I do enjoy a bit of storytelling and I am really partial to a good coffee (and a Costa cake!)
I love it when good things come together!
Recently award-winning children’s book author Janet Ellis, hosted a one-off Nottingham storytelling workshop at Costa, in response to research revealing that 95%* of parents in the area believe that adding theatre to their storytelling is important when reading to their children.
Oh I completely agree, children love you to do voices and add a bit of drama don’t they!
The workshop saw Janet share hints and tips with parents to help bring children’s stories to life. Children at the event enjoyed babyccinos whilst Janet talked through storytelling advice
The event took place in support of Save The Children’s nationwide Read On. Get On. programme, which aims to ensure that by 2025 every child in the UK is a confident reader by age 11.
What an a absolutely fantastic cause!
“Read On. Get On. supports a truly worthwhile cause – a lot of parents don’t realise how important reading is for children in order to unlock their full potential. ”
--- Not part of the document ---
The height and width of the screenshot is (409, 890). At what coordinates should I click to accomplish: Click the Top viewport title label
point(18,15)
I so completely agree reading ahas been one of the great pleasures of my life enabling me to learn, escape, dream and create, make, do and teach. I love that my children love to read. I want that for every child.
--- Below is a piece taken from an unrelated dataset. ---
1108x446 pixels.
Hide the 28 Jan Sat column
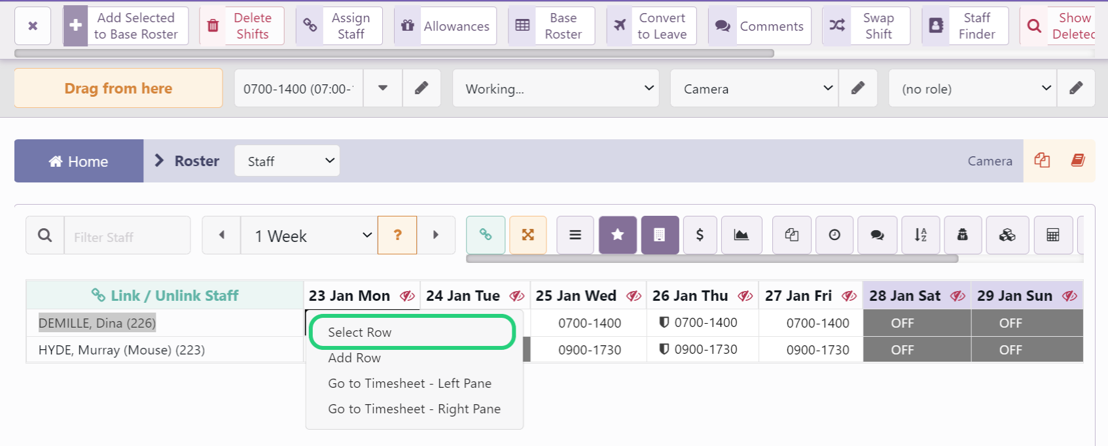(x=957, y=296)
Costa support Save the Children to train reading volunteers, including Costa’s own employees, to provide one-to-one assistance to primary school children through the charity’s Born to Read programme. Costa’s support is currently helping over 300 children in the UK improve their literacy skills and fulfil their potential through dedicated weekly reading sessions in schools.
I think that is pretty fantastic dont’t you!
Here are 3 of my favourite tips from the reading programme ….
- When talking with your child or looking at books together, help them to focus on what you are saying: Turn off the TV, the radio or the mobile. Removing distractions helps your child
- Get down to the child’s level or bring them up to yours. This helps get their attention. Young children find it difficult to listen while they are doing something else.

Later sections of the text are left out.